§ **EXERCISE**: Retype the records below exactly as they appear.
━━━━━━━━━━━━━━━━
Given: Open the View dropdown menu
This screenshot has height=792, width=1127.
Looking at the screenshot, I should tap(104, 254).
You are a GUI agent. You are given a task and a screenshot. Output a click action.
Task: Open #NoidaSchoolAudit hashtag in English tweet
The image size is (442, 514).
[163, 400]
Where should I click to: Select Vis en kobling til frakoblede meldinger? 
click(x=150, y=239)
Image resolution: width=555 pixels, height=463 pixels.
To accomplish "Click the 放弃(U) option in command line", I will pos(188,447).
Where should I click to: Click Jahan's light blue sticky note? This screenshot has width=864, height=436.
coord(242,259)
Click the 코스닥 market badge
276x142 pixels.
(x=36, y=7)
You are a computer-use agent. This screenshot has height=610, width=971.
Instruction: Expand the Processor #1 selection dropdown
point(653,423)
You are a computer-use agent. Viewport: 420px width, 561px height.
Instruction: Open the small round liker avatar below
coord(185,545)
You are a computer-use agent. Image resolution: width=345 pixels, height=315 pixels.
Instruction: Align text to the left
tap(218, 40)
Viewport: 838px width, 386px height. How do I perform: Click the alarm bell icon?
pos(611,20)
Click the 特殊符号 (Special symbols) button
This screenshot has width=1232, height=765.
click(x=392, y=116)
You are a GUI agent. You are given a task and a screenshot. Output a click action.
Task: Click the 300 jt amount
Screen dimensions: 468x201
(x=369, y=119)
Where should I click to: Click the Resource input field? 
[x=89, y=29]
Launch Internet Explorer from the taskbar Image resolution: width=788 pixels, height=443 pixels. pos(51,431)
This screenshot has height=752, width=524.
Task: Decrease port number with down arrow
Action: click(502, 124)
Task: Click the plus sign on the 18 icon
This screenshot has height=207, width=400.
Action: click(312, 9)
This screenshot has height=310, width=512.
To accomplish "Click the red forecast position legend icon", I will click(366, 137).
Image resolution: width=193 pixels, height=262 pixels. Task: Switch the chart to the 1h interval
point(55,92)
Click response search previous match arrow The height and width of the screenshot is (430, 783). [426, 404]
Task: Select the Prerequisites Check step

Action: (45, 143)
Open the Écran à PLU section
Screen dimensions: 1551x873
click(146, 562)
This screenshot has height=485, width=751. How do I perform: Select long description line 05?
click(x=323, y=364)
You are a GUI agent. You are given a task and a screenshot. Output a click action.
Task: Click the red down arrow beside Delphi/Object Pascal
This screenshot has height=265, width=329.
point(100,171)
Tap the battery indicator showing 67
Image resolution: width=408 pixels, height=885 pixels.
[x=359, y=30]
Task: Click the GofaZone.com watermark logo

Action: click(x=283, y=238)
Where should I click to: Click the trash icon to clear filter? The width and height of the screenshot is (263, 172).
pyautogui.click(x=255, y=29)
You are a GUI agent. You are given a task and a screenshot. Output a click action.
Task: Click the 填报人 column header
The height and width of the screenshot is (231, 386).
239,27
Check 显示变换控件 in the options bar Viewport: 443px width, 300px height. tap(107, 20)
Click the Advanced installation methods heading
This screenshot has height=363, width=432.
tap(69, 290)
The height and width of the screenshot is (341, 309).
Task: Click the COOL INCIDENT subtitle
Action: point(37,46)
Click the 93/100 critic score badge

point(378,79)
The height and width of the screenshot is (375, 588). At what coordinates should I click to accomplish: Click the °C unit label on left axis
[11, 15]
━━━━━━━━━━━━━━━━
§ **PROBLEM SOLUTION**:
Given: Open the View dropdown menu
This screenshot has height=792, width=1127.
Looking at the screenshot, I should tap(104, 254).
You are a GUI agent. You are given a task and a screenshot. Output a click action.
Task: Open #NoidaSchoolAudit hashtag in English tweet
The image size is (442, 514).
[163, 400]
Where should I click to: Select Vis en kobling til frakoblede meldinger? 
click(x=150, y=239)
Image resolution: width=555 pixels, height=463 pixels.
To accomplish "Click the 放弃(U) option in command line", I will pos(188,447).
Where should I click to: Click Jahan's light blue sticky note? This screenshot has width=864, height=436.
coord(242,259)
Click the 코스닥 market badge
276x142 pixels.
(x=36, y=7)
You are a computer-use agent. This screenshot has height=610, width=971.
Instruction: Expand the Processor #1 selection dropdown
point(653,423)
You are a computer-use agent. Viewport: 420px width, 561px height.
Instruction: Open the small round liker avatar below
coord(185,545)
You are a computer-use agent. Image resolution: width=345 pixels, height=315 pixels.
Instruction: Align text to the left
tap(218, 40)
Viewport: 838px width, 386px height. How do I perform: Click the alarm bell icon?
pos(611,20)
Click the 特殊符号 (Special symbols) button
This screenshot has width=1232, height=765.
click(x=392, y=116)
You are a GUI agent. You are given a task and a screenshot. Output a click action.
Task: Click the 300 jt amount
Screen dimensions: 468x201
(x=369, y=119)
Where should I click to: Click the Resource input field? 
[x=89, y=29]
Launch Internet Explorer from the taskbar Image resolution: width=788 pixels, height=443 pixels. pos(51,431)
This screenshot has height=752, width=524.
Task: Decrease port number with down arrow
Action: click(502, 124)
Task: Click the plus sign on the 18 icon
This screenshot has height=207, width=400.
Action: click(312, 9)
This screenshot has height=310, width=512.
To accomplish "Click the red forecast position legend icon", I will click(366, 137).
Image resolution: width=193 pixels, height=262 pixels. Task: Switch the chart to the 1h interval
point(55,92)
Click response search previous match arrow The height and width of the screenshot is (430, 783). [426, 404]
Task: Select the Prerequisites Check step

Action: (45, 143)
Open the Écran à PLU section
Screen dimensions: 1551x873
click(146, 562)
This screenshot has height=485, width=751. How do I perform: Select long description line 05?
click(x=323, y=364)
You are a GUI agent. You are given a task and a screenshot. Output a click action.
Task: Click the red down arrow beside Delphi/Object Pascal
This screenshot has height=265, width=329.
point(100,171)
Tap the battery indicator showing 67
Image resolution: width=408 pixels, height=885 pixels.
[x=359, y=30]
Task: Click the GofaZone.com watermark logo

Action: click(x=283, y=238)
Where should I click to: Click the trash icon to clear filter? The width and height of the screenshot is (263, 172).
pyautogui.click(x=255, y=29)
You are a GUI agent. You are given a task and a screenshot. Output a click action.
Task: Click the 填报人 column header
The height and width of the screenshot is (231, 386).
239,27
Check 显示变换控件 in the options bar Viewport: 443px width, 300px height. tap(107, 20)
Click the Advanced installation methods heading
This screenshot has height=363, width=432.
tap(69, 290)
The height and width of the screenshot is (341, 309).
Task: Click the COOL INCIDENT subtitle
Action: point(37,46)
Click the 93/100 critic score badge

point(378,79)
The height and width of the screenshot is (375, 588). At what coordinates should I click to accomplish: Click the °C unit label on left axis
[11, 15]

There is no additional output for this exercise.